In what is the first public admission of a Pakistani leader past or present giving the US permission for an attack in his territory, former junta leader Gen. Pervez Musharraf has admitted to approving of such strikes on “a few occasions.”
Musharraf insisted the strikes were discussed and approved at a military level, and only “two or three times” when Pakistani special forces couldn’t get to the target in time and when it was “isolated” and had no risk of collateral damage.
Drone strikes were comparatively rare during Musharraf’s reign, and it is only in 2009, after he had been replaced by a civilian government and President Obama took office in the US, that they really became commonplace. Since 2009, hundreds of US drone attacks have occurred, killing thousands of Pakistanis.
Yet there were certainly quite a few more than “two or three” drone strikes during the last year of the Bush Administration, meaning that either Musharraf is under-reporting how many okays he gave or that the US got in the habit of launching unapproved strikes pretty quickly.
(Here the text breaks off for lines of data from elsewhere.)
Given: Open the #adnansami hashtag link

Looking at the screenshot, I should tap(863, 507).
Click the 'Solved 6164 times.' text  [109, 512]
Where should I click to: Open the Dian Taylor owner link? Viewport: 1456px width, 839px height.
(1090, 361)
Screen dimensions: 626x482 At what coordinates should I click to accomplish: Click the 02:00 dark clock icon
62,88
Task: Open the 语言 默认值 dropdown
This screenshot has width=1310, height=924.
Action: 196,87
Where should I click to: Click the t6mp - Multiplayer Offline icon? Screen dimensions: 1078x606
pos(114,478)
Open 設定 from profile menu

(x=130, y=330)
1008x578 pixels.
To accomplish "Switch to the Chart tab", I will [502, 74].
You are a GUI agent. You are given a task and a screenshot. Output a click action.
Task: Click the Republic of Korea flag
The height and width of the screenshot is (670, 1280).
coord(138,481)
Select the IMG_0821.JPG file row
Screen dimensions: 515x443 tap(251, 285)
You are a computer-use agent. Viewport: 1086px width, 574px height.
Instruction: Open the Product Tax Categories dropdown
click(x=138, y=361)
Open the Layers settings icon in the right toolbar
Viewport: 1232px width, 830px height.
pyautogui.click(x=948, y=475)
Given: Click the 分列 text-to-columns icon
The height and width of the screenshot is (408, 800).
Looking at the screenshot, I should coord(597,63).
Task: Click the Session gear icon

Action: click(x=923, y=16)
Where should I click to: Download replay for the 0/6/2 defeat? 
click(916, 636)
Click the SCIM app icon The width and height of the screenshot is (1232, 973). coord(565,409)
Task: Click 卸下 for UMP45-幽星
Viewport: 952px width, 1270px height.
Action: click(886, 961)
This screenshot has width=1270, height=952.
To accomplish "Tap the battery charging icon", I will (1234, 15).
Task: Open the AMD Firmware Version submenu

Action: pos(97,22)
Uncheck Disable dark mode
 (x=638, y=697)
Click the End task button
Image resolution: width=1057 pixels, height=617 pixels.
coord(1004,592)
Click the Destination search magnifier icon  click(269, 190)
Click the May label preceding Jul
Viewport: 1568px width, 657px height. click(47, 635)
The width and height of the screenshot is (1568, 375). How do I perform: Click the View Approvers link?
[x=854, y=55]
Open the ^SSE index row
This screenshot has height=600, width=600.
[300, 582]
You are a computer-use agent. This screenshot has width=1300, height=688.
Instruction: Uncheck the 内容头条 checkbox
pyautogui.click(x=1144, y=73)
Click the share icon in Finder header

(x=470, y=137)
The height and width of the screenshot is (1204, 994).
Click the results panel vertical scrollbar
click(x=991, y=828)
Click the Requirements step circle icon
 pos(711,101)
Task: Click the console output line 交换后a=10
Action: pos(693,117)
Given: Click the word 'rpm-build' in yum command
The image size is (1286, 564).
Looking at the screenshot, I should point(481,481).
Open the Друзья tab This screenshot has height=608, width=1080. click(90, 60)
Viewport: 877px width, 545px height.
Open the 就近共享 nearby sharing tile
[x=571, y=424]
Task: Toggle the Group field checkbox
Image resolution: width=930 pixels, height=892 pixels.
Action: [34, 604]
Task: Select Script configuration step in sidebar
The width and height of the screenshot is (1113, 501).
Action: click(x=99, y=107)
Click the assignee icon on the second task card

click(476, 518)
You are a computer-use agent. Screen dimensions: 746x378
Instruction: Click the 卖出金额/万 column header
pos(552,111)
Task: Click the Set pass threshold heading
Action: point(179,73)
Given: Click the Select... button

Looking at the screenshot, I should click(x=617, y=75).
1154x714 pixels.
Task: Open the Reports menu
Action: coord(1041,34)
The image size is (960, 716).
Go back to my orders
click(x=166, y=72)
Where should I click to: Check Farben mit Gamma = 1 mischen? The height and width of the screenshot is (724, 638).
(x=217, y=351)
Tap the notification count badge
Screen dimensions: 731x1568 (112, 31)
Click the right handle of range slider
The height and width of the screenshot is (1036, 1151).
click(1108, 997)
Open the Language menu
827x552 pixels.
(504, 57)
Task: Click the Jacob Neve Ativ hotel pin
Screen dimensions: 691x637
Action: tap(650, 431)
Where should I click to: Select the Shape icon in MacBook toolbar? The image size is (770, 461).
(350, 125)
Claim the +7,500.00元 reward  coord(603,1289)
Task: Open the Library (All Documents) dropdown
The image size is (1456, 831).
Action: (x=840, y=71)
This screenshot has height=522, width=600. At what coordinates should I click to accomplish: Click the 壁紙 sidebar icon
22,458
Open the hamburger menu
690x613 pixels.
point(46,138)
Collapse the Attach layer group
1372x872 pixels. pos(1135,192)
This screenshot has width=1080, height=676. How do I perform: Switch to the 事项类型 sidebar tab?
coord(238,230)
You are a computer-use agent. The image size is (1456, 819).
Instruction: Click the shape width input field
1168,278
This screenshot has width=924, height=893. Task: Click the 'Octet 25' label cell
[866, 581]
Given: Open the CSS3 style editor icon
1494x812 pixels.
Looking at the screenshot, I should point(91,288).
Either way, the current Pakistani government has repeatedly, publicly insisted they are opposed to any more strikes, but the US keeps doing so, insisting that they don’t believe them. The unpopularity of drone killings is likely to be a major issue in this summer’s Pakistani election, with several factions criticizing the outgoing government for not being a little more assertive in insisting the US stop its attacks.